> Problems to solve
[A] Condense the paragraph of the Palentian Mountains passage that begins "There still remain corners" into a bulleted list of its main facts.
[B] Reproduce the Palentian Mountains passage between "The ancient Palentian" and "the elusive Genet.", inclusive.

*** Provided text ***

There still remain corners of rural Spain, far from the reality of this fast developing and increasingly urban-dwelling country, that have been forgotten by time, largely abandoned by all but the older generation, and which are being reclaimed by a wildlife no longer so persecuted by man. The Montaña Palentina — the Palentian Mountains — is one such place: a wild, unpopulated region of high ridges, rounded summits, sweeping valleys and magnificent panoramic vistas extending southwards to the great plains of Castile and Leon. Nestling in the shadow of northern Spain’s Cordillera Cantábrica, not far from the jagged limestone peaks of the Picos de Europa, the Palentian Mountains are dominated by the majestic Sierra de Peña Labra, essentially a high mountain ridge boasting a handful of 2,000-metre summits, amongst them Valdecebollas (2,136 metres) and Pico Tres Mares (2,175 metres) — Peak of the Three Seas. A raindrop falling on the latter could, in theory, end up in any one of the Bay of Biscay, the Atlantic or the Mediterranean, such is the peculiar hydro-geographical jigsaw that places this mountain at the source of such mighty watercourses as the Ebro and the Duero.
The ancient Palentian villages of the region are largely deserted, with hardly an occupied house in each. For this reason, so too are the Palentian Mountains … left for reclamation by Wolves, Brown Bears, Wild Boar, and numerous Chamois, Red Deer and Roe Deer, not to mention a host of smaller mammals such as Iberian and Brown Hare, Beech Marten, Pine Marten, Wildcat and the elusive Genet.

*** End of Provided text ***
*** Dataset extract ***

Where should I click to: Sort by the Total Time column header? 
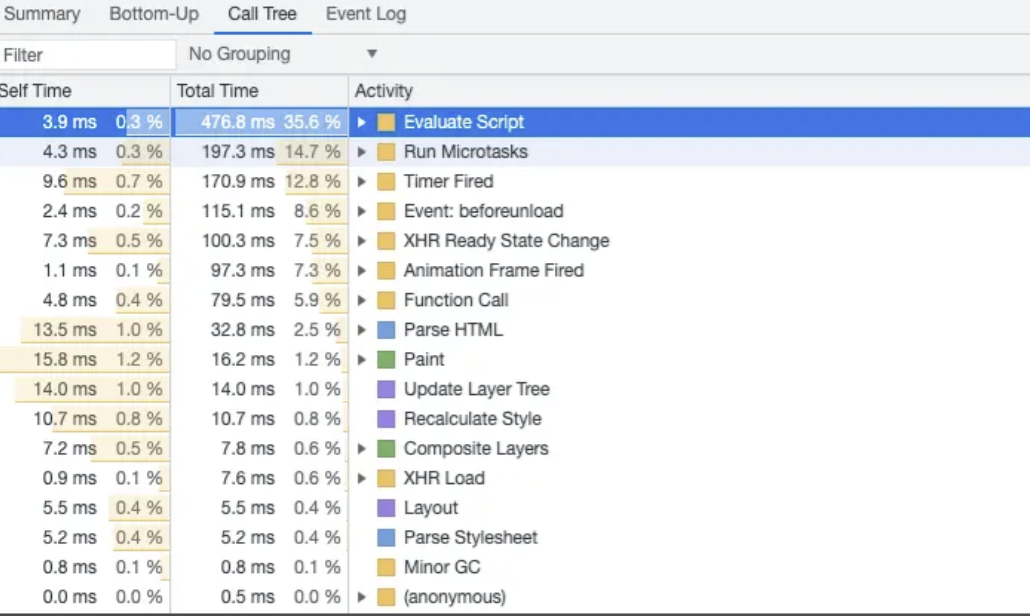[x=217, y=91]
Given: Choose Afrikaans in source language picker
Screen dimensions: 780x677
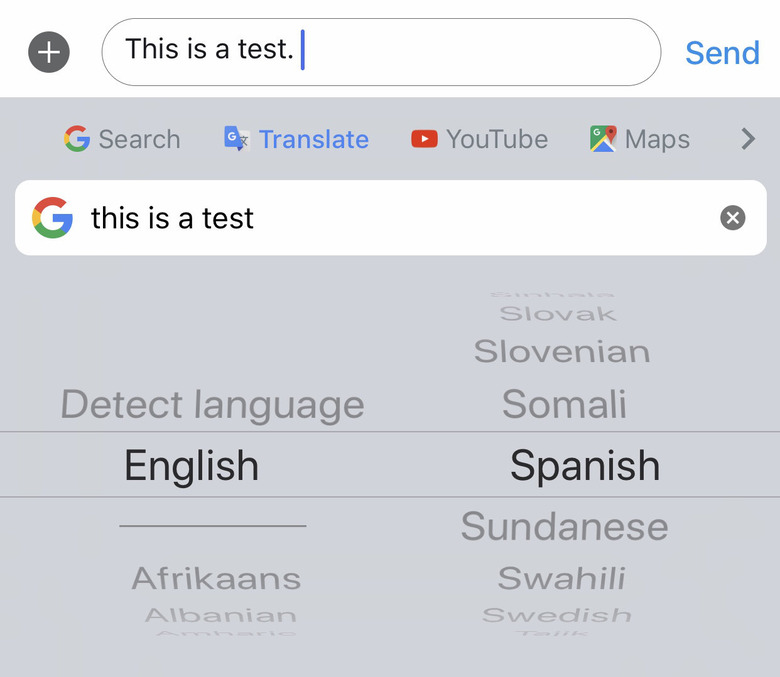Looking at the screenshot, I should pyautogui.click(x=216, y=578).
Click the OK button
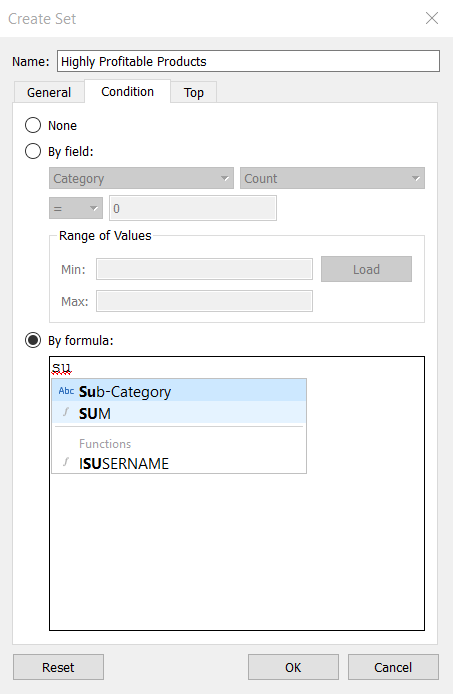 (293, 667)
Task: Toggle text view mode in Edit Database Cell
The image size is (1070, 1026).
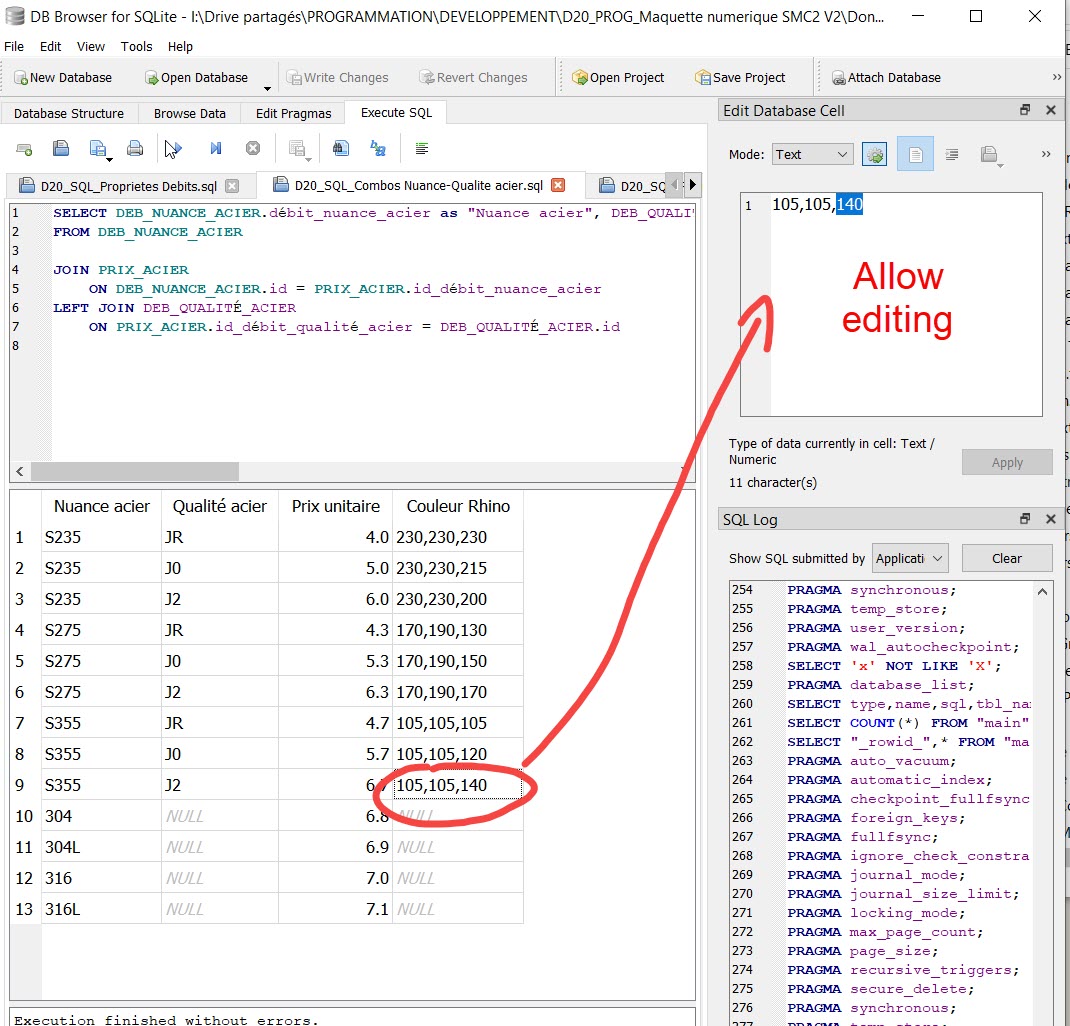Action: pos(915,154)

*** End of Dataset extract ***

> Answers by task
[A]
- Some corners of rural Spain have been forgotten by time. They are largely abandoned except by the older generation, and wildlife is reclaiming them.
- The Montaña Palentina (Palentian Mountains) is one such place. It is a wild, unpopulated region of high ridges, rounded summits and sweeping valleys, with views south to the plains of Castile and Leon.
- It lies in the shadow of the Cordillera Cantábrica, not far from the Picos de Europa.
- The Sierra de Peña Labra dominates the area. This high ridge has several 2,000-meter summits, including Valdecebollas (2,136 m) and Pico Tres Mares (2,175 m).
- In theory, a raindrop falling on Pico Tres Mares could reach the Bay of Biscay, the Atlantic or the Mediterranean. The mountain sits at the source of the Ebro and the Duero.

[B]
The ancient Palentian villages of the region are largely deserted, with hardly an occupied house in each. For this reason, so too are the Palentian Mountains … left for reclamation by Wolves, Brown Bears, Wild Boar, and numerous Chamois, Red Deer and Roe Deer, not to mention a host of smaller mammals such as Iberian and Brown Hare, Beech Marten, Pine Marten, Wildcat and the elusive Genet.